Aku pernah mencintai, kemudian aku yang meninggalkan

 

            “Aku pernah mencintai, kemudian aku yang meninggalkan.”

            Jika diperintahkan untuk menulis surat, aku amat tidak pandai menuliskan. Terlebih dalam kondisi pikiran yang tengah buyar. Maka jika kau baru saja selesai membaca puluhan surat yang lain, kau pasti sebentar lagi hendak mengoceh betapa surat yang tengah kau baca ini amat menyedihkan dibanding surat-surat sebelum ini.

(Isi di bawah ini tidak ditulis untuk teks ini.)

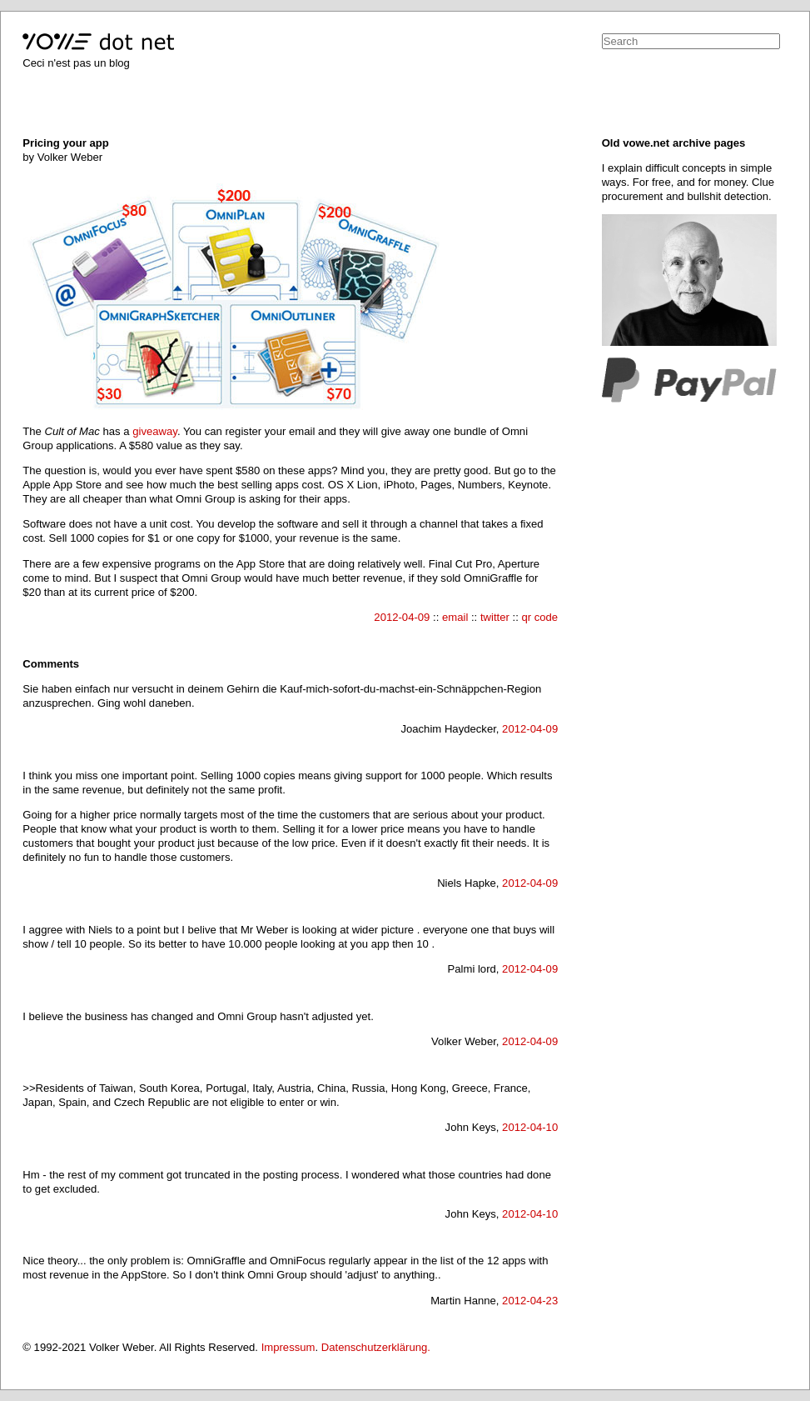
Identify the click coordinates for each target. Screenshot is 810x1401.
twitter (494, 617)
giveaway (154, 431)
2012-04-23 (530, 1300)
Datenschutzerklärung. (375, 1347)
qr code (539, 617)
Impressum (288, 1347)
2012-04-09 (402, 617)
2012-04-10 (530, 1127)
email (455, 617)
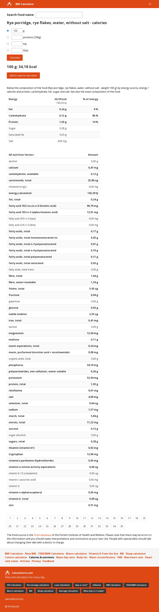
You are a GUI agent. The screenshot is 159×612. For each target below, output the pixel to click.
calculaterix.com (14, 599)
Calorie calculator (16, 557)
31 (92, 526)
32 (99, 526)
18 (136, 518)
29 (77, 526)
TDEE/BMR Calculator (51, 553)
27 (62, 526)
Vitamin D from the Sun (103, 553)
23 (32, 526)
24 (39, 526)
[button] (150, 4)
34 (114, 526)
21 (17, 526)
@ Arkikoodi (12, 606)
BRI (122, 553)
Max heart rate (133, 557)
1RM (119, 557)
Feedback (48, 561)
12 (92, 518)
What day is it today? (93, 591)
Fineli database (42, 535)
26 (54, 526)
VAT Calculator (14, 585)
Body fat (82, 557)
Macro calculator (76, 553)
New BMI (30, 553)
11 (84, 518)
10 (77, 518)
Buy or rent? (81, 585)
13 (99, 518)
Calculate (14, 57)
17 (129, 518)
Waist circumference (102, 557)
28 (69, 526)
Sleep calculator (136, 553)
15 (114, 518)
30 (84, 526)
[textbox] (59, 15)
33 (106, 526)
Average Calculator (68, 591)
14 (106, 518)
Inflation (97, 585)
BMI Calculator (25, 4)
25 (47, 526)
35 (121, 526)
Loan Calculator (62, 585)
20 (10, 526)
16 (121, 518)
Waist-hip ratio (65, 557)
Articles (25, 561)
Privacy (36, 561)
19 (144, 518)
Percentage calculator (38, 585)
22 (24, 526)
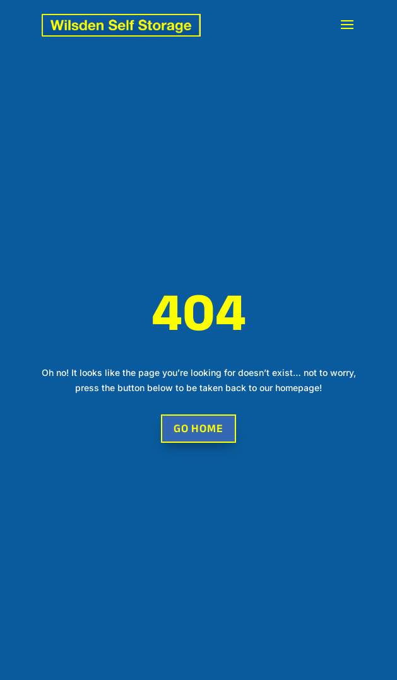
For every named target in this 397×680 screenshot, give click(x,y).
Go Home (198, 428)
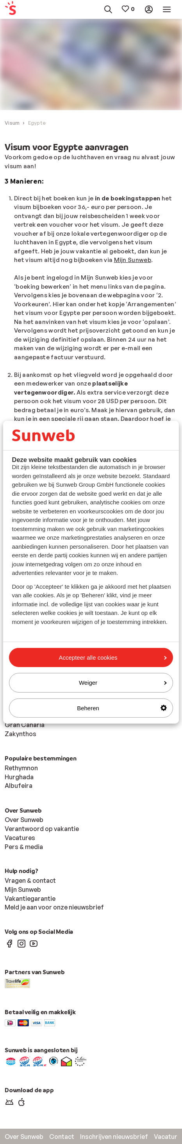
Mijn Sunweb (132, 260)
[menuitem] (16, 9)
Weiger (123, 682)
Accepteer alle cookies (113, 657)
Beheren (122, 707)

            (Biar aku tegaskan sekali lagi) Aku bukan penulis buku best seller atau sejenisnya. Tidak sedikitpun keahlian menulis surat melekat di sela-sela jari tanganku. Ijazah SMA-ku bukan berdiri di penjurusan itu, pun perkuliahan yang sekarang tengah kududuki. Tapi searoma dengan perjalanan sepasang kaki yang menempel di acetabulum-ku, aku mulai mendapati tanganku yang meraih genggamanmu. Di tengah-tengah jatuh bangunnya aku; di sela-sela tumpahnya air mataku; di antara pecah-pecah tangisku, kau hadir membawakan segelas pelangi.

            Hari-hari berjalan. Membawa kita berdampingan di pelataran trotoar. Setiap sore. Dan setiap hari. Memeluk matahari yang hendak terbenam. Bercerita perihal apa saja yang kau kupunyai. Peduli kepada bahasan-bahasan baik juga buruk. Begitu dekatnya jarak juga rentang waktu tentangmu dan aku, tidak pernah sekalipun aku mencopot namamu di sela bibirku. Terlebih saat-saat manisku bersama penciptamu.

            Waktu berjalan kilat sekali. Sampai kaki yang tak kuketahui jumlah miliknya itu rupanya sudah berlari. Menginjak ranting-ranting pohon maple yang melompat; berisik; kering kerontang seperti detak milikku. Aku akhirnya lupa bahwa kita pernah sedekat amplop dengan perangko. Tepatnya melupa; dan menjadi durhaka.

            Lalu jarum waktu mempertemukanku dengan kata, bahwa sekalipun aku lupa dan pergi, kau tak pernah sekalipun terluka. Tidak jua ada rencana membalas hidupku menjadi lebih tersiksa. Betapa utuhnya hatimu.

            Wahai makhluk milik-Nya yang paling sempurna, tak berani aku menyebutkan namamu yang terlampau mulia itu. Terlalu megah untukku yang seringnya meninggalkan dan pulang saat benar-benar membutuhkan.

            Sebatas penggal renjana yang kusisa. Untukmu yang amat dicinta oleh para manusia. Setelah kita pernah begitu dekatnya dan aku lupa menjadi sepasang kaki yang meninggalkan, sekarang aku paham bagaimana rasanya mencintai seseorang yang dicintai oleh banyak orang.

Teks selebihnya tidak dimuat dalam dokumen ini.